» **WRITTEN INSTRUCTION 1**: Reproduce the stretch of the passage on SIM card data storage from "1. Field of" through "an identity module.".
» **WRITTEN INSTRUCTION 2**: Carry on the passage on SIM card data storage, starting after its last sentence.

» **TEXT BLOCK**:
--- START ---

1. Field of the Invention
Methods and apparatuses consistent with the present invention relate to improving data processing speed through the storage of the record information of an identity module.
2. Description of the Related Art
A Universal Subscriber Identity Module (USIM) or a Subscriber Identity Module (SIM) card is a kind of smart card that is inserted in terminals, such as Global System for Mobile communication (GSM) terminals, General Packet Radio Service (GPRS) terminals or Universal Mobile Telecommunications System (UMTS) terminals, and contains network information, roaming information, subscriber information such as a phone number or financial details, and security information such as user authentication information or data encryption information. This card is connected to a terminal, such as a mobile phone, thereby enabling communication. In Europe, services have changed from GSM to UMTS, and in North America, the next generation Code Division Multiple Access (CDMA) service has been introduced. The above-described USIM or SIM card allows the information required for communication to be separate from a terminal, thus enabling anyone holding the USIM card to communicate using any terminal.
A SIM card stores data as files, and allows files to be located under a directory in order to hierarchically manage information. In order to find the path of the files, an application requests a search procedure from the SIM card, so that the search procedure can be repeatedly performed depending on the depth of a directory.
Further, a SIM client (terminal) has better performance than a SIM server (SIM device). In contrast, the SIM server employs a single window mode of completing processing for a single command and transmitting a response notifying of command processing completion, and as a result the data processing scheme of the SIM server, that is, the SIM card, decreases system speed.

--- END ---

» **DATA SEGMENT**:
--- START ---

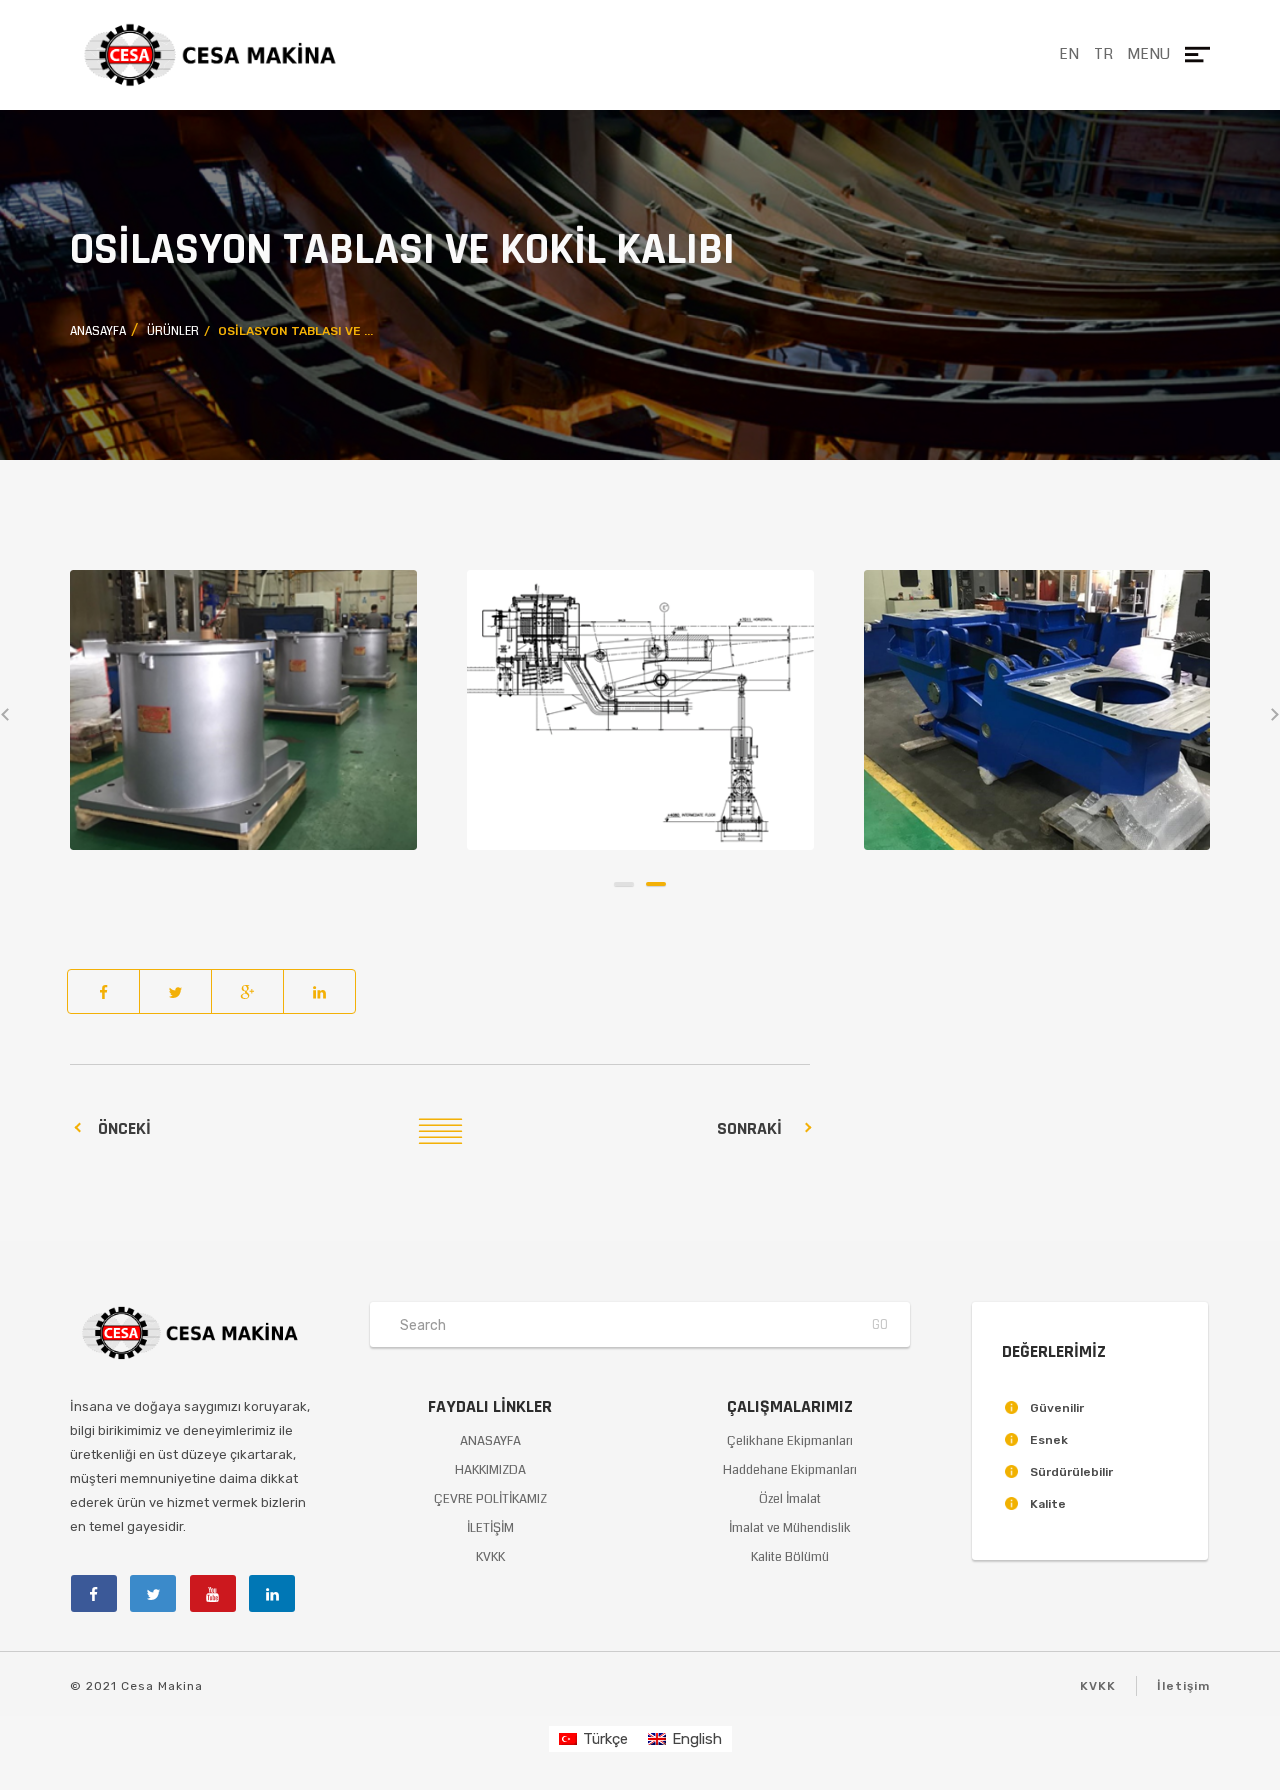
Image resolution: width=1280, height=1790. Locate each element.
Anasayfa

--- END ---

» **EXPECTED ANSWER 1**:
1. Field of the Invention
Methods and apparatuses consistent with the present invention relate to improving data processing speed through the storage of the record information of an identity module.

» **EXPECTED ANSWER 2**:
FIG. 1 is a diagram showing an example of the structure of a conventional User Identity Module (UIM) system. A UIM application program 10 transmits a command to a UIM task module 50 in order to read data stored in a UIM card 100, or to write data to the UIM card 100, and receives the results of the command processing. A UIM adaptation layer 80 processes the command transmitted by the UIM task module 50 in cooperation with a UIM device driver 90. Further, the UIM adaptation layer 80 transmits the results of the command processing to the UIM task module. In this case, the scheme for transmitting the results to the UIM task module is a single window mode. The single window mode is executed so that, if the UIM task module transmits a single command, the command is transmitted to the UIM device driver 90 through the UIM adaptation layer 80, and the UIM device driver 90 transmits the results of the command processing to the UIM task module. That is, the single window mode means that the UIM task module 50 cannot transmit a subsequent command to the UIM device driver 90 until a series of procedures has terminated. Therefore, when a corresponding command must be executed several times, the corresponding command is transmitted after each response has been received; this operation degrades the performance of the system. In particular, the servers 80, 90 and 100 for providing SIM related services are typically 8/16-bit class low speed devices exhibiting a significantly lower performance than clients, thus deteriorating the entire performance of the system.
FIG. 2 is a diagram showing a scheme for storing data in a conventional SIM card.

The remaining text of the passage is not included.